I also see it as the guests are not paying for your wedding. They are paying for a vacation for themselves. If they want to take that vacation, here’s an opportunity to spend a vacation with friends and family. It they don’t want to take a vacation or can’t, no one is forcing them. I see it as inviting people to take a vacation together, and btw, there will be a couple getting married on the vacation.

Post # 11
Member
2450 posts
Buzzing bee
  • Wedding: October 2012

it’s only selfish if you try to guilt or force your guests into coming. 

in the end, it’s really only about joining a couple together for life.

 

I am having a Destination Wedding, and have told my family several times that it’s okay if they can’t come, i know it’s expensive, and i know it’s difficult if you have kids to take care of. 

Everyone is understanding and even really excited for me because… it’s a Disney wedding and they know it’s my life’s dream.

Post # 12
Member
2095 posts
Buzzing bee
  • Wedding: September 2011

I can see both sides of the argument.

I think what upsets the guests is when the bride and groom expect them to be there and they can;t for financial reasons. Yes it might be a vacation, but if it means attending your wedding or paying my mortgage which do you think I will choose? If the bride and groom accept that some people cannot make it then that is one thing. But making guests feel guilty is what I hear a lot of happening and I don’t think that is fair to the guests. If you want x amount of people to come then you need to understand that they cannot spend 1k or more to attend your wedding.

On the flip side if the bride and groom accept that certain people cannot make it and are even hoping in that case and are looking for a fantastic time for their wedding with limited guests then more power to you! I think as long as you are realistic in your expectations regarding guests then there should be no problem.
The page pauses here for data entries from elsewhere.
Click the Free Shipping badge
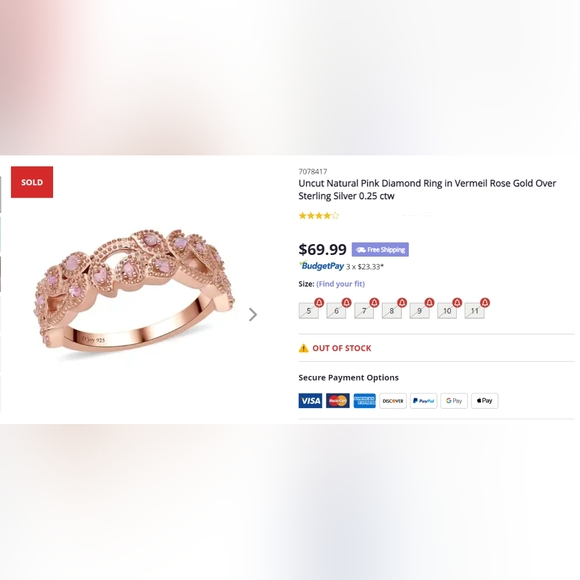 pos(380,250)
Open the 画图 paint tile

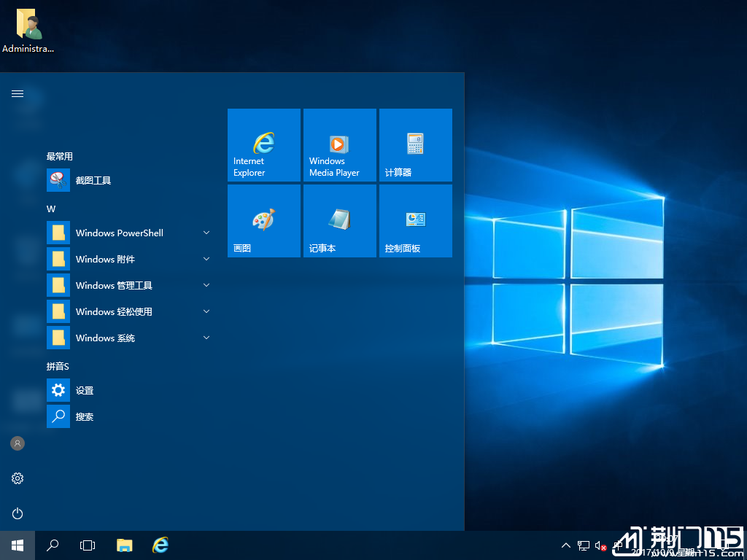(x=263, y=221)
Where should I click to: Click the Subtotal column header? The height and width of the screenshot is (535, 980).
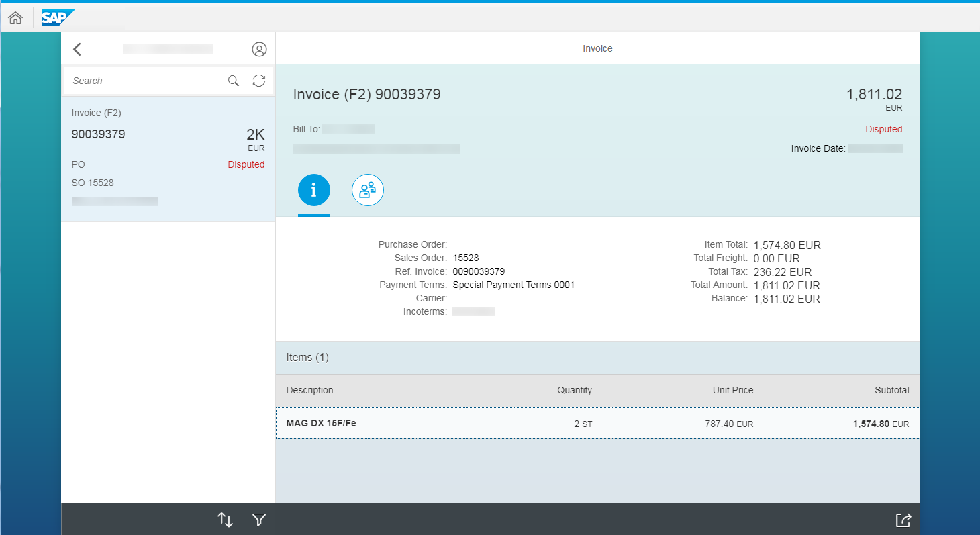(x=891, y=390)
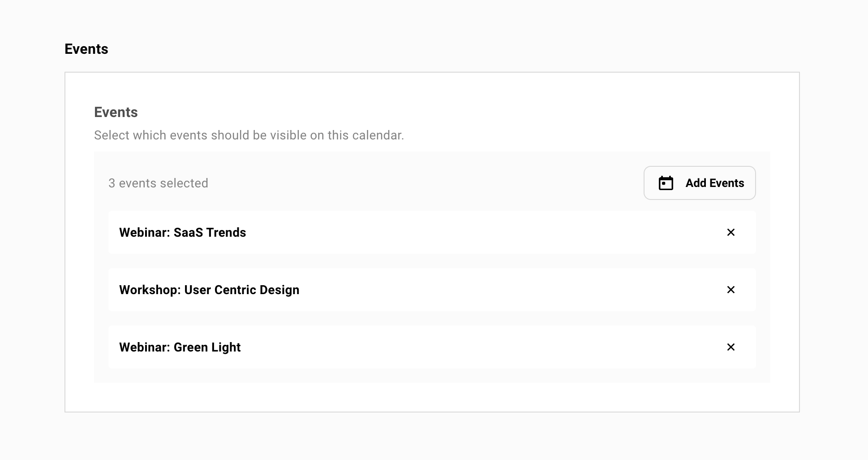
Task: Click the Events section heading
Action: click(x=86, y=49)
Make the day about you and your grrom as it should  be!

 

Post # 13
Member
7609 posts
Bumble Beekeeper

@VegasSukie: Trust me, I hear ya about your budget not being quite in line with your original “vision”!  I’m a Toronto bride and I imagine the prices for things in big cities are similar.  What we ended up doing was changing our entire vision of our perfect wedding and reconsidering what was truly important to us.

It sounds like you and your Fiance are doing that, too.  However, I just wanted to comment on your, “IF you don’t like it, DON’T COME!”….what about those people who basically *have* to come?  Like brothers, parents, best friends in the world….of course they love you and want to be there to support you for your special day.  There are a lot of people out there who may not “like it” but may feel so much pressure to do it anyway, whether they have the money or vacation time to spare or not.

And you know what?  I’m sure Destination Wedding brides show their guests a great time and it’s not like it’s a terrible waste of a trip – but that’s not really the point.  My stance remains that it CAN be a selfish (no one said “evil”!) decision in many cases.

Post # 14
Member
3375 posts
Sugar bee
  • Wedding: October 2011

The sister of one of my best friends had a destination wedding. My friend actually did end up taking out a loan to go (I think it cost her $2500 to attend as a guest). It was heartbreaking for her and the bride to this day still brags about the money she saved not having to invite all the people she would have.

I think a lot of times Destination Wedding are because of some underlying issue (can’t agree with parents on guest list, the at home would cost too much, etc), but for some people with small families or with families that travel- they’re great!

I’m not having a Destination Wedding per say (We live here), but 95% of my guests are having to travel to me and stay in hotels. I feel awful about it, but people were excited to come see us. I’m not sure a lot of my guests will give us gifts, but we’re okay with that. We actually had an 80% turn out rate, the 20% not coming was either sick/disabled relatives or college students.